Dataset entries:
• • •

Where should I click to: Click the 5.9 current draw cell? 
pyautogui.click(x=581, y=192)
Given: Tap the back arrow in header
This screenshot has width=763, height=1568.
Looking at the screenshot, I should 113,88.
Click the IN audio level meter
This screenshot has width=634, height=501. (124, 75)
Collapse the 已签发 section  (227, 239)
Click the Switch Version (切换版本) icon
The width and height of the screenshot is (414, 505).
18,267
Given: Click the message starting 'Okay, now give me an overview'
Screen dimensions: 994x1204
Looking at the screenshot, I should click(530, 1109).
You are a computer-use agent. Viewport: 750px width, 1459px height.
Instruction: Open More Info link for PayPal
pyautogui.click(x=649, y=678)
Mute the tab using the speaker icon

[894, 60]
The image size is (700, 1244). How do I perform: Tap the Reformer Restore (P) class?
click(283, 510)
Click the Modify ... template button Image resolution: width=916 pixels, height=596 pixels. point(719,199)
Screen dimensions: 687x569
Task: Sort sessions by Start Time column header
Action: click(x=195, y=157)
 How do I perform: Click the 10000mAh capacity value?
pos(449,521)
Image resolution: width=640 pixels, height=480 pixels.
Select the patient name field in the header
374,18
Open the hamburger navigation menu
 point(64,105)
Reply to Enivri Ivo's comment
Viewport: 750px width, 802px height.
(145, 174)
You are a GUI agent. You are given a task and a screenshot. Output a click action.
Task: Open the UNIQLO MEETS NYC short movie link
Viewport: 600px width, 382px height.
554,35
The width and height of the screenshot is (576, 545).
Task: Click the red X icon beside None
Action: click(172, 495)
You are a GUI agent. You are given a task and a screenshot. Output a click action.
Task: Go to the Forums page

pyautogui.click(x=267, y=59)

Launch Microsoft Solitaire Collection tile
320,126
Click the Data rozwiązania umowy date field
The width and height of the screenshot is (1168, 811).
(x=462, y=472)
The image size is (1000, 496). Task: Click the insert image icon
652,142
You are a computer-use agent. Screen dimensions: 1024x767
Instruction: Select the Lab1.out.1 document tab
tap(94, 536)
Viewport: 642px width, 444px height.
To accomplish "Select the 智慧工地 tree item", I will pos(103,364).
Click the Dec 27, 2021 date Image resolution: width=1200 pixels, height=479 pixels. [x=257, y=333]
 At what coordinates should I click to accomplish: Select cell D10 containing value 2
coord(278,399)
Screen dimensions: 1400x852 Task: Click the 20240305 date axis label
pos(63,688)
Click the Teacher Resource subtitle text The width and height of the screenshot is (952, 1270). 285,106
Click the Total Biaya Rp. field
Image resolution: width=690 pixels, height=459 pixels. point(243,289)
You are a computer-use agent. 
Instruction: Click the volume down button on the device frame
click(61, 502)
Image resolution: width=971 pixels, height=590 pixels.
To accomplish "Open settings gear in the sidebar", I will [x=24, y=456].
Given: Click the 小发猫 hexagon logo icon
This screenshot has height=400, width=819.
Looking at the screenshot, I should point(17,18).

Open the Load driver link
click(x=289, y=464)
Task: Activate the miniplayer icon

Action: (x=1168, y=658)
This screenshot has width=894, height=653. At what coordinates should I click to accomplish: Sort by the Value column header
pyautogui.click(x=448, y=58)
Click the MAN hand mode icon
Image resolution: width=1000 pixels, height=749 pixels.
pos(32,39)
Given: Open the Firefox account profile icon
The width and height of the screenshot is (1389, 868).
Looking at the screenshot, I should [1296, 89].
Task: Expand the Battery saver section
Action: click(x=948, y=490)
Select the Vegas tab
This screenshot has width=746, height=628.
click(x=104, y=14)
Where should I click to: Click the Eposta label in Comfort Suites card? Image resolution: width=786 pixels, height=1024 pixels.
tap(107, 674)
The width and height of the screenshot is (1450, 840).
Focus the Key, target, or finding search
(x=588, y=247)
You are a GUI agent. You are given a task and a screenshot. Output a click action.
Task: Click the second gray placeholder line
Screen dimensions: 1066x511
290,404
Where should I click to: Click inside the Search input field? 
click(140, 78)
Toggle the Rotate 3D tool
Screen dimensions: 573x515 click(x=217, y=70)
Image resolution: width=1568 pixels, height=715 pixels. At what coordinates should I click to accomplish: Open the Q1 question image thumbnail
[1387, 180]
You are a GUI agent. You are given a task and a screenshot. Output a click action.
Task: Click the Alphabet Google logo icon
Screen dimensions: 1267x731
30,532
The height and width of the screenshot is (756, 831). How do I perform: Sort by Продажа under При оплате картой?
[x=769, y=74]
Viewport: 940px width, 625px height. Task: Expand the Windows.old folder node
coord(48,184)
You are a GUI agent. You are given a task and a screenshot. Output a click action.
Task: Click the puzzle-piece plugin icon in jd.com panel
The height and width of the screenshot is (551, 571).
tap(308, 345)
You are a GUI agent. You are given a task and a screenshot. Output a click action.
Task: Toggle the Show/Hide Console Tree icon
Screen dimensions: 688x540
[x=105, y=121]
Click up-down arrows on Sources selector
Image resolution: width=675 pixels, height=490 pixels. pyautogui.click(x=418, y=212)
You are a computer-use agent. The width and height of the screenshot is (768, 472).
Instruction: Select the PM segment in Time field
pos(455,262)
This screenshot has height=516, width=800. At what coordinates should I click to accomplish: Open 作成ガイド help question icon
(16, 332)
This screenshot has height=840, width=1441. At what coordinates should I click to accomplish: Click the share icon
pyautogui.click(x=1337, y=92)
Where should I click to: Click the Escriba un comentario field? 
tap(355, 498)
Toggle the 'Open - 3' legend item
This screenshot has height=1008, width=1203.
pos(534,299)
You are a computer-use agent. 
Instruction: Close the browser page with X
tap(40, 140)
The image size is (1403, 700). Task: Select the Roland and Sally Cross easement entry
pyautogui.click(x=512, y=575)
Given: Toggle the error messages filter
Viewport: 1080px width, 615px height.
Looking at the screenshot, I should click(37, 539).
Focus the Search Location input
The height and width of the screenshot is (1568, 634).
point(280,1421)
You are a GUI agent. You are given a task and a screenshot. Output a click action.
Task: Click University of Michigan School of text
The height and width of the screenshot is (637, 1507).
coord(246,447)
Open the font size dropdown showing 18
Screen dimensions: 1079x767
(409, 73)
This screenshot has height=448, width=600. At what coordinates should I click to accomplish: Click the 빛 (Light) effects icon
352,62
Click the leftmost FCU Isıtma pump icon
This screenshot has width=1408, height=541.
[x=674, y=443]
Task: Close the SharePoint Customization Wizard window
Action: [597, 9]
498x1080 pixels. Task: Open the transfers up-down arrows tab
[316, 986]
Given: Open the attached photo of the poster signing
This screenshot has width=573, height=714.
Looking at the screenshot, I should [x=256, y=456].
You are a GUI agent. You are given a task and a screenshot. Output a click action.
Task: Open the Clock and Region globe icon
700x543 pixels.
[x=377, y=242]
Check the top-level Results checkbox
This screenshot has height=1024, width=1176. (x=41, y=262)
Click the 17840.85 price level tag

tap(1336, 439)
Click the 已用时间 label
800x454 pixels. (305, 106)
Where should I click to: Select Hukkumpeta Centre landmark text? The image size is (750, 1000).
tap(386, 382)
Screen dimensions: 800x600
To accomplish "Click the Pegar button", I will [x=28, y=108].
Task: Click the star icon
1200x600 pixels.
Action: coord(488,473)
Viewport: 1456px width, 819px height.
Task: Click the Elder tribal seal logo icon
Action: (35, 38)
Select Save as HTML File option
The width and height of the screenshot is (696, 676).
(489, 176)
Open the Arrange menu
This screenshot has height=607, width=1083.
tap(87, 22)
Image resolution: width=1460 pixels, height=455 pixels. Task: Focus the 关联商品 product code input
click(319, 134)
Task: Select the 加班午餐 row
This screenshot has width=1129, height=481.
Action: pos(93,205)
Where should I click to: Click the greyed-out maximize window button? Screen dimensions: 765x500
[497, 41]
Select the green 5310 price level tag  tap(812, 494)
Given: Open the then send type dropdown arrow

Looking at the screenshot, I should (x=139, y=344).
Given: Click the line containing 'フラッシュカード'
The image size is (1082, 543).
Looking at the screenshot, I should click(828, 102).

• • •

**Activity**
Copy the lines of the data above exactly as written, beginning with the line containing "Screen dimensions: 994x1204" and ending with the line containing "Click the Data rozwiązania umowy date field", and leave out all other lines.

**Problem solution**
Screen dimensions: 994x1204
Looking at the screenshot, I should click(530, 1109).
You are a computer-use agent. Viewport: 750px width, 1459px height.
Instruction: Open More Info link for PayPal
pyautogui.click(x=649, y=678)
Mute the tab using the speaker icon

[894, 60]
The image size is (700, 1244). How do I perform: Tap the Reformer Restore (P) class?
click(283, 510)
Click the Modify ... template button Image resolution: width=916 pixels, height=596 pixels. point(719,199)
Screen dimensions: 687x569
Task: Sort sessions by Start Time column header
Action: click(x=195, y=157)
 How do I perform: Click the 10000mAh capacity value?
pos(449,521)
Image resolution: width=640 pixels, height=480 pixels.
Select the patient name field in the header
374,18
Open the hamburger navigation menu
 point(64,105)
Reply to Enivri Ivo's comment
Viewport: 750px width, 802px height.
(145, 174)
You are a GUI agent. You are given a task and a screenshot. Output a click action.
Task: Open the UNIQLO MEETS NYC short movie link
Viewport: 600px width, 382px height.
554,35
The width and height of the screenshot is (576, 545).
Task: Click the red X icon beside None
Action: click(172, 495)
You are a GUI agent. You are given a task and a screenshot. Output a click action.
Task: Go to the Forums page

pyautogui.click(x=267, y=59)

Launch Microsoft Solitaire Collection tile
320,126
Click the Data rozwiązania umowy date field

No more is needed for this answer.